Quoted passage -
====================

- Born: Vladislav Volkovich; Volodymyr Kondratenko; c. 1967 Kyiv, Ukrainian SSR, Soviet Union
- Died: Kondratenko: May 31, 1997
- Cause of death: Suicide
- Other name: The Nighttime Killers
- Criminal penalty: Volkovich: Life imprisonment

Details
- Victims: 16
- Span of crimes: 1991–1996
- Country: Ukraine
- Date apprehended: 1996

= Nighttime Killers =

Ukrainian criminal duo

The Nighttime Killers (Нічний Серійник) is the media epithet for the killers responsible for a string of brutal murders in Kyiv, Ukraine, between 1991 and 1996. Two men, Vladyslav Volkovich (Владислав Волкович) and Volodymyr Kondratenko (Володимир Кондратенко) were arrested and charged with 16 murders. Most victims were shot with a .22 sporting rifle and stabbed or bludgeoned with a wide variety of weapons ranging from stitching awls to bricks and iron bars. The killers claimed that they began the murder spree in order to prepare themselves for an eventual career as contract killers, practicing on the homeless, and continued killing for profit and for fun. Kondratenko killed himself in prison during the trial. Volkovich was found guilty and sentenced to life in prison.

==Murders==

On June 18, 1996, a 44-year-old factory worker named Yevheniy Osechkin was found dead near the Karavaevi Dachi railway station in Kyiv. An anonymous tipster called the police and claimed that someone was just shot with a silenced pistol. However forensics uncovered that the victim was actually shot with a .22 round (a single shell casing was recovered), and stabbed multiple times. The tipster was never located. Investigation quickly determined that Osechkin, a factory worker, had no enemies, and robbery was ruled out as a motive as Osechkin still had the salary he received the day of the murder on his person.

Investigators then began looking at other murders in the area, and found that some months earlier a homeless man had been shot with a .22 rifle and stabbed in the same area, just 100 meters away from the spot where Osechkin was murdered.
Investigators began canvassing the area, and set up surveillance at the train station. Some people that raised the suspicion of the investigators were arrested, but all had alibis for the time of the murders.

Two weeks later a well-known local doctor named Oleksandr Yehorov was shot and killed in his car in broad daylight. Some witnesses to the murder were located, who provided a description of a suspect described as a lone man of about 30 years of age.

Less than an hour after Yehorov's murder, another male victim was found several blocks away, again shot with a .22 rifle and stabbed. Description of a man seen loitering in the area matched the suspect in the Yehorov and the Osechkin murders. Fingerprints were also recovered from both scenes.

However, no match was found for the fingerprints in any databases, and the description offered few leads. The investigation stalled until another murder was reported two weeks later. The new victim was a man named Oleksandr Shpack. Prior to the murder he was at a birthday party with his girlfriend. After getting drunk, Shpack got into an argument with two men who crashed the party. All four then left the party. Shpack was found shot and stabbed a short time later. Shpack's girlfriend provided a description of the two men, which matched the earlier murders. She also remembered that one of the men was named Volodymyr.

===More victims===

On September 4, another male victim was found in the streets, shot in the head and the chest with a .22 rifle and stabbed. Shell casings found at the scene tied it with the earlier murders. However, the victim was never identified and no witnesses came forward. The investigation stalled again.

====================

Recorded information -
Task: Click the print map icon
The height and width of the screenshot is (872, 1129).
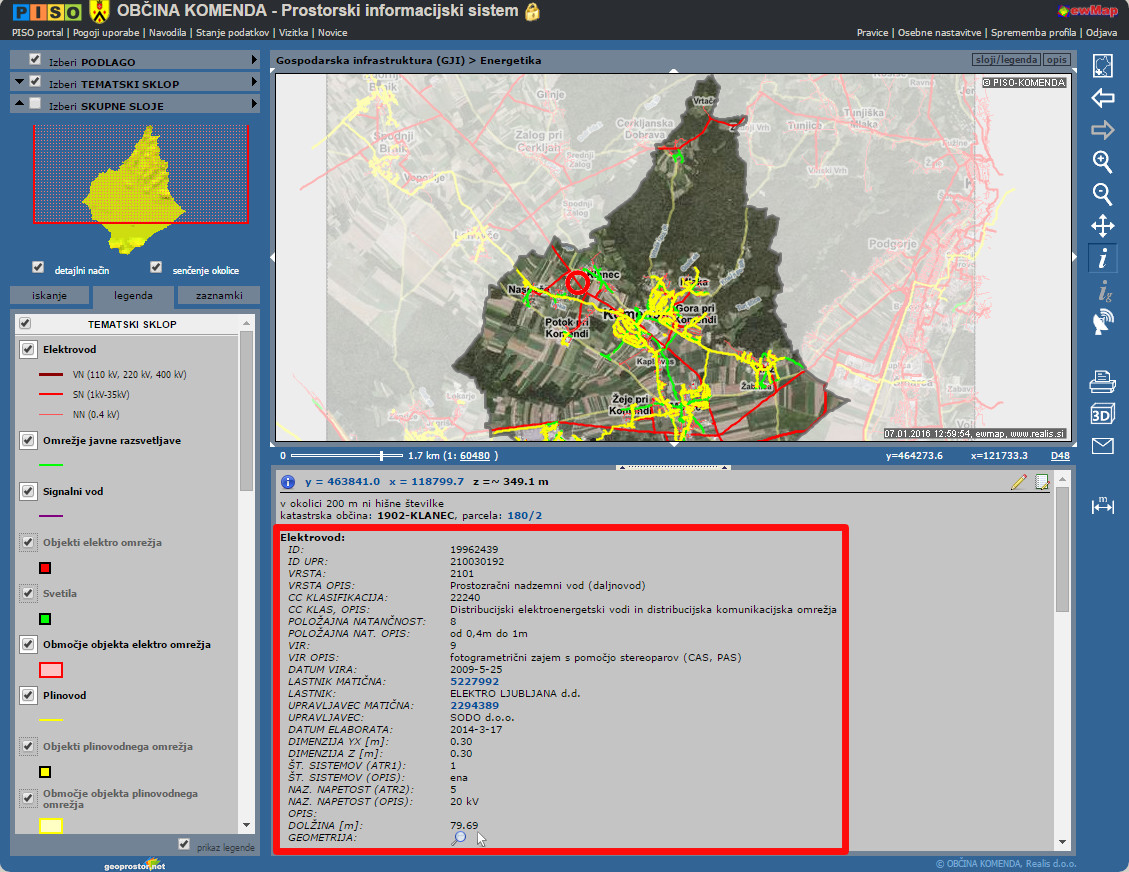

====================

Directive - From the Nighttime Killers article, transcribe the passage that begins with "Less than an" and stops after "from both scenes.".

Final answer -
Less than an hour after Yehorov's murder, another male victim was found several blocks away, again shot with a .22 rifle and stabbed. Description of a man seen loitering in the area matched the suspect in the Yehorov and the Osechkin murders. Fingerprints were also recovered from both scenes.